Of the first cars you see when entering the show, along the outer perimeter was this gorgeous Mk1 Golf


IMG_2298 by xjay1337 / fat bear photography, on Flickr

Venture further into the depth of the building you come across little gems like this Polo, with air ride and beautiful BBS split rims, finished off with gold bolts


IMG_2316 by xjay1337 / fat bear photography, on Flickr

Inside the main show halls one of the most eye-catching vehicles was this harlequin inspired Golf Mk3


IMG_2381 by xjay1337 / fat bear photography, on Flickr

All the way from Belgium was a new Beetle, on Airlift suspension, sporting a set of ADV1 3 piece split rims. Needed to clear the massive RS3 brakes - 370mm of stopping power.


IMG_2394 by xjay1337 / fat bear photography, on Flickr

Only a few cars along was this eye catching Audi A3, resprayed in purple, with an interesting choice of contrasting colour. But it sat beautifully on it's perfectly polished rims, with great fitment and stance.


IMG_2408 by xjay1337 / fat bear photography, on Flickr

Forum sponsor Auto Finesse had an impressive stand as well, with Al's Scirocco taking a spot, with an R-line front end sitting on some freshly refurbished OZ Futura 2 piece splits.


IMG_2467 by xjay1337 / fat bear photography, on Flickr

Project Caddy was taking center stage though, having received a correction at the show.. with a quite an impressive trunk-load of stuff as well.


IMG_2469 by xjay1337 / fat bear photography, on Flickr

This impressive A3 Sportback caught my eye as well. Bentley wheels are quite common however with a unique colour, sort of like Aquamarine, contrasting against the awesome Dolphin Grey paintwork.


IMG_2443 by xjay1337 / fat bear photography, on Flickr

Jason B's Anni was looking pretty as well on the Voodoo VW stand, having being picked up from paint on the Tuesday night, and given a correction detail only a few days before the show - Sitting on a set of Genuine BBS RS's.
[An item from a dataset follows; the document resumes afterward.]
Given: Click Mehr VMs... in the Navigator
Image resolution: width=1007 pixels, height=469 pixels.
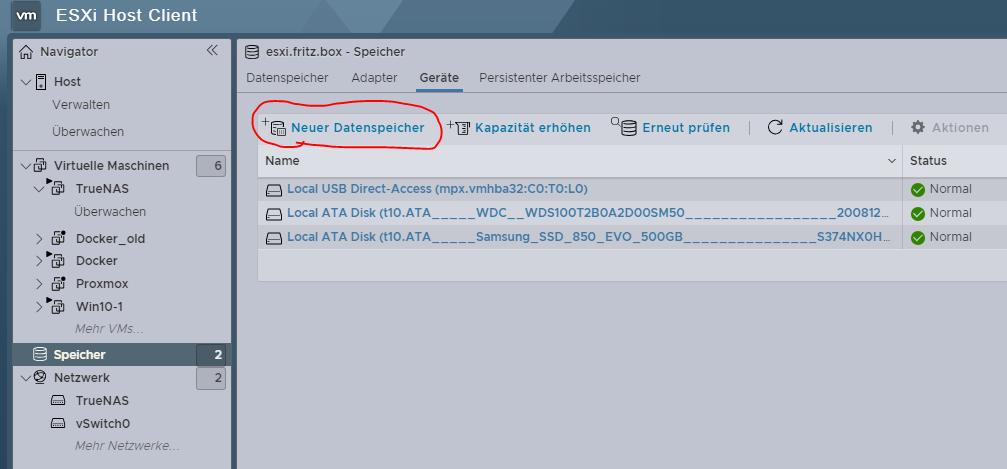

IMG_2473 by xjay1337 / fat bear photography, on Flickr

This small Lupo really jumped out at you, with the fantastic deep red paintwork and simple, silver & polished wheel combination. One of my personal favorites.


IMG_2483 by xjay1337 / fat bear photography, on Flickr

A viper green Scirocco sitting on Rotiform IND's was tucked away in the corner, next to a beautiful Frozen silver RS6.


IMG_2505 by xjay1337 / fat bear photography, on Flickr

The variety of cars was really quite something to behold, anything from mint, factory fresh Golf Mk4 Annis, through huge Audi Avant barges, to Porsches!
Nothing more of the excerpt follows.